Investigator Spotlight: September 2014

Fathman prof

Garry Fathman, MD

Dr. Fathman is a professor at Stanford University School of Medicine. Dr. Fathman joined nPOD in 2008.

 

 


 

 

  • Tell us about your education and background – where are you from, where did you go to school?
    I grew up in Missouri, initially on a farm along the Mississippi River in Clarksville, Missouri, and then moved to St Louis when I started 7th grade. I graduated from Washington University School of Medicine in St Louis in 1969.
  • Where do you currently work and what is your position? What does a “day in the life” look like for you?
    I am currently a Professor of Medicine in the Division of Immunology and Rheumatology in the Department of Medicine at Stanford University School of Medicine. Shortly after my 70th birthday, I stepped down as Division Chief and no longer see patients in the clinic or hospital but spend my time overseeing a very active lab.
  • Why diabetes? How did you get involved in diabetes and/or what made you want to work in diabetes research?
    As a clinician scientist, my main interest is in the field of autoimmunity. Although I trained as a rheumatologist, I have always been interested in the underlying causes of autoimmunity, why does the body’s immune system attack itself, and how can we as physicians intervene before end organ destruction? Rheumatoid arthritis (RA) is an autoimmune disease that for years was a disease that announced it presence to physicians by clinical signs and symptoms. With the use of modern molecular biological assays, it is now possible to identify patients who are going to develop RA years before the onset of symptoms or signs of inflammation. The question of who to screen for the markers of disease is the major issue given the costs of large screening efforts. My interest in diabetes stemmed in part from the work of others (funded in large part by the JDRF and the NIDDK) who collected tissue samples from patients with type 1 diabetes (T1D) and or their relatives through both nPOD and TrialNet.
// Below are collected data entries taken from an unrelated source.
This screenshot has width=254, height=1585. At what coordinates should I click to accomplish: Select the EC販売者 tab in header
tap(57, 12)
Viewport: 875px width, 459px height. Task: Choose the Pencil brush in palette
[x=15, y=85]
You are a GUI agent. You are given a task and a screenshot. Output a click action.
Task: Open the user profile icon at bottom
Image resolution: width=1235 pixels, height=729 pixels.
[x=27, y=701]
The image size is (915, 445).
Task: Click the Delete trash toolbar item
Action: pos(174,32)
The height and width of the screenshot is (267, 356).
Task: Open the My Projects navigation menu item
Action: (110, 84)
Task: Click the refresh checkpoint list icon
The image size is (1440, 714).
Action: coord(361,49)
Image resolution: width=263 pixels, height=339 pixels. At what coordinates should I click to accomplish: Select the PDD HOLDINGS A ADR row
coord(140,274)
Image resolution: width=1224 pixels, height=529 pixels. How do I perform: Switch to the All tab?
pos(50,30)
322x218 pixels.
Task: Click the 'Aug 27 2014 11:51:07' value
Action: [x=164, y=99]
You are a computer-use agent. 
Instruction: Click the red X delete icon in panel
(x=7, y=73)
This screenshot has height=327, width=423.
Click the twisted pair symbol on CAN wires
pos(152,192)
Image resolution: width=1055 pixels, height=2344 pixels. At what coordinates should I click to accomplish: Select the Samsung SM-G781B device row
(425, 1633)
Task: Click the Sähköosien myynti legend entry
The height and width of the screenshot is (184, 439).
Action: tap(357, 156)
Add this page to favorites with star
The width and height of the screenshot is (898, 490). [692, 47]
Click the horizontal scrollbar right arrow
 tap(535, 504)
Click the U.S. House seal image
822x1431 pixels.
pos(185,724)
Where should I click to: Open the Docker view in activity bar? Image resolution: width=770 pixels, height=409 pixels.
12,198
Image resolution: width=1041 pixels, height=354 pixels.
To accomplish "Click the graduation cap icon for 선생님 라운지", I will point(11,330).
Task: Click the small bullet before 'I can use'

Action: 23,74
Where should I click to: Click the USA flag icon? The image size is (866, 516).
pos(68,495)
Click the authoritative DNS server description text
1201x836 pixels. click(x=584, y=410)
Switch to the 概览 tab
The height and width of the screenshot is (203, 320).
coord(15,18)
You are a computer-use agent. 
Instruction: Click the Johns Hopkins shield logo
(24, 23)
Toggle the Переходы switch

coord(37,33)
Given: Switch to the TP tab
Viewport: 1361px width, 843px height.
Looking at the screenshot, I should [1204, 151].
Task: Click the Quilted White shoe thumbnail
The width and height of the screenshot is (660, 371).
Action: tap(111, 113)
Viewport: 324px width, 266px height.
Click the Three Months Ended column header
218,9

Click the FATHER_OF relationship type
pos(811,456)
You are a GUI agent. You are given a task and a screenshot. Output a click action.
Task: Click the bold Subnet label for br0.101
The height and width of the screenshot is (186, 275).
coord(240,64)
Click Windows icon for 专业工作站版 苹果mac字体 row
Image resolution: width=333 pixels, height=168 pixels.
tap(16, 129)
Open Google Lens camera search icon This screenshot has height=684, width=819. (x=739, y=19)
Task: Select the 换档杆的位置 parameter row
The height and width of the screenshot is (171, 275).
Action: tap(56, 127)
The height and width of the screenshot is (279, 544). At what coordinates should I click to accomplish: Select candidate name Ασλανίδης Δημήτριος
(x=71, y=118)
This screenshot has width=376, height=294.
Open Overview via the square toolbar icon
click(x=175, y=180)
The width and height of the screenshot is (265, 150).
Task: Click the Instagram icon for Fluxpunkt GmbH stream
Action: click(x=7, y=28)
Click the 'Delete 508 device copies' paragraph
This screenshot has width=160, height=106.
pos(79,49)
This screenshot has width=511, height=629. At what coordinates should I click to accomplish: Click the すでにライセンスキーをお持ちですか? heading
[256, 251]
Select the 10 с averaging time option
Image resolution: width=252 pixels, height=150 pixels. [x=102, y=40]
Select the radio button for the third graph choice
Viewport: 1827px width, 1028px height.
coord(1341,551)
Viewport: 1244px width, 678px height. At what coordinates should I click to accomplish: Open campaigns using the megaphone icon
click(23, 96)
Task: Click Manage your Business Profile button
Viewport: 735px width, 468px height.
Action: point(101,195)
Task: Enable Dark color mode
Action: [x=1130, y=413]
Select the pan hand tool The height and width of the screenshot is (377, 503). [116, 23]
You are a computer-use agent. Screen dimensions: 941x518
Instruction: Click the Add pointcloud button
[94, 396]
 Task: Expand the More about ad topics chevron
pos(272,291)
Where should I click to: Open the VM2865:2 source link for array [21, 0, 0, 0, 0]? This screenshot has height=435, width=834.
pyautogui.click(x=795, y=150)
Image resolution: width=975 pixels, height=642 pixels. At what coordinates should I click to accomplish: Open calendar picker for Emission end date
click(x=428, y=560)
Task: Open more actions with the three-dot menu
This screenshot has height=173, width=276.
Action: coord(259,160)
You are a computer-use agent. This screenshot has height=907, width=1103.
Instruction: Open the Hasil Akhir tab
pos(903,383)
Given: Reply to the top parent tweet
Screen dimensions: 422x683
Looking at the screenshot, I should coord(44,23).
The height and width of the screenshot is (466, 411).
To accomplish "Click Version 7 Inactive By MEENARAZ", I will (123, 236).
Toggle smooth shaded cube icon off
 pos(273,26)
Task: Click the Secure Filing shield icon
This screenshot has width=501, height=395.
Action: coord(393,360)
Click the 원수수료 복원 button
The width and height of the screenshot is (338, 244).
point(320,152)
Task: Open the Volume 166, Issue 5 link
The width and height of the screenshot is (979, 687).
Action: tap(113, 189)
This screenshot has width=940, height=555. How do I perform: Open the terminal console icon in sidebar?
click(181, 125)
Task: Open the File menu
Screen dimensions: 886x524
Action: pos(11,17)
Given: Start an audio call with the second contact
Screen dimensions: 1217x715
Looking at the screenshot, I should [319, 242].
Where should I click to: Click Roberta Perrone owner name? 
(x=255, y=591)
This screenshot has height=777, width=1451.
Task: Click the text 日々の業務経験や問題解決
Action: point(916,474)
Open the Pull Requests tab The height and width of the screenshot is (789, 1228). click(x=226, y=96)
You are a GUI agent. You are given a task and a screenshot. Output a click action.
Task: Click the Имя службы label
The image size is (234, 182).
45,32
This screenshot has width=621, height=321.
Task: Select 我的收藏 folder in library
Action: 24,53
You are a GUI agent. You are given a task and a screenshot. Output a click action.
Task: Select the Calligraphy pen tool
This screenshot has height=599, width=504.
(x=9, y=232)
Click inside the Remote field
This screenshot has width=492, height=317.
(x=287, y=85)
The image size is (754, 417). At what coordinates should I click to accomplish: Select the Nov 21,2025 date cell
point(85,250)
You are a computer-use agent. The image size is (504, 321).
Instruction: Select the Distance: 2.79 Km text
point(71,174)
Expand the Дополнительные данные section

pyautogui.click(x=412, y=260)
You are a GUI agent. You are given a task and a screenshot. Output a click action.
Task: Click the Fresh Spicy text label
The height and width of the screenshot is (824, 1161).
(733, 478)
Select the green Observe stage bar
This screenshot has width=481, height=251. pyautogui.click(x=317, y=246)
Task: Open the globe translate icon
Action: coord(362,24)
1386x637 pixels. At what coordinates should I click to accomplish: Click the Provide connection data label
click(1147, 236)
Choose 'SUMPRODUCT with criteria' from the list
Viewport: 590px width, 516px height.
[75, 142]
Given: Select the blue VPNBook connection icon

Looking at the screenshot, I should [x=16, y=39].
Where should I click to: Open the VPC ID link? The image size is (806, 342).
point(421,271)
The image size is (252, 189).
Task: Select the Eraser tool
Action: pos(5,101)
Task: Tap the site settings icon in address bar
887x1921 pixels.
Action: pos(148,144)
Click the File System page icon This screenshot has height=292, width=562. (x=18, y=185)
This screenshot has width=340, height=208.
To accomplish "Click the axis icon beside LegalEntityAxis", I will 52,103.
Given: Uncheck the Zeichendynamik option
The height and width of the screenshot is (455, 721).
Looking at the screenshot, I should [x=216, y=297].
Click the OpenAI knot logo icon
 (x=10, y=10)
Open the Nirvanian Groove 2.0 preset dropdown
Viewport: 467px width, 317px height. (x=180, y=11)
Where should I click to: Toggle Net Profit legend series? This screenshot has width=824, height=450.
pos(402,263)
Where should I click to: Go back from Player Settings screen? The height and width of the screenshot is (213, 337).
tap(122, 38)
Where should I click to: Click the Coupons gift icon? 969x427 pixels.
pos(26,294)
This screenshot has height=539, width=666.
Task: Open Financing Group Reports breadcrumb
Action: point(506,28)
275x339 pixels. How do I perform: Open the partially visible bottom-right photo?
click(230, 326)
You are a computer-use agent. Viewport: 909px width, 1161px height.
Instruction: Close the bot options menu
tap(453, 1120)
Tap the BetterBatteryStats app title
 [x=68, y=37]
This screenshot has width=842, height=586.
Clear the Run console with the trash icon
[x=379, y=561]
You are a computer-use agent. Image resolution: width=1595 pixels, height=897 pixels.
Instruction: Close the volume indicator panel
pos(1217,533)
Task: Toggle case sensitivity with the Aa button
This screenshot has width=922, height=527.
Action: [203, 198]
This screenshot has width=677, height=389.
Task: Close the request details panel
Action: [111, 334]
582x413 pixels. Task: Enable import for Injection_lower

By using the same logic that allowed the identification of RA patients years before symptoms or signs appeared clinically, my current studies are attempting to identify markers of disease progression (biomarkers) that may allow staging and identify progression among first degree relatives of patients who have T1D using blood and tissue samples collected as part of nPOD or the TrialNet Natural History Study. My hope is to identify biomarkers that both stage disease and can be used to track disease progression.
  • Tell us about your research.
    Unlike the genome wide association studies (GWAS) that identify mutations or polymorphisms in genes that are associated with T1D at the DNA level my studies are devoted to looking at the genes that are actually used during disease progression. Our lab likes to say, it’s not the genes you have, it’s the genes you use that cause disease. To look at the usage of genes in tissues, we examine tissues like the pancreatic lymph nodes (lymph nodes that drain the pancreas) or whole blood from T1D patients or first degree relatives of T1D patients to look for tissue-specific and disease-related mRNA, the transcribed information from the genome that is used in a cell/tissue specific way. Though we all have 30,000 or so genes, not all genes are used in every tissue and each gene can be “used” in several ways depending upon the way the genetic information (DNA) is processed into mRNA. Using pancreatic lymph node tissue samples collected as part of the nPOD initiative, we have preliminary data that suggest that by studying the mRNA (gene expression) in selected tissues, there may be a signature of disease that can be used to stage the disease (will the individual progress to hyperglycemia or not) in autoantibody positive not yet glucose intolerant individuals and possibly identify biomarkers of disease progression. We are about to begin studies of whole blood mRNA to ask similar questions about using peripheral blood, a tissue much more amenable to biomarker studies, to identify biomarkers of disease progression. The purpose of these studies is to identify biomarkers that will allow identification of those autoantibody positive individuals who will progress to T1D versus those who will not to allow appropriate selection of subjects for intervention trials.
  • What are your thoughts on the progress being made in T1D research as a whole?
    I think we are beginning to think a little more about disease prevention rather than cure and this is, in my opinion, long overdue.
  • Why is diabetes research so important?
    The disease is not only increasing in frequency worldwide, but it predominantly affects young children.
  • Do you have anything extra you would like to share? Is there anyone to thank or acknowledge?
    The more common diseases (cancer and heart disease), draw the most attention for philanthropic and federal funds. Absent the enormous support from the diabetes community, much of the pioneering work in T1D research and the training of the next generation of diabetes researchers would not have been possible.
  • When you’re not working, what do you like to do for fun?
    I am an avid fly fisherman and enjoy hiking around the California foothills and spending time at our cabin at Lake Tahoe.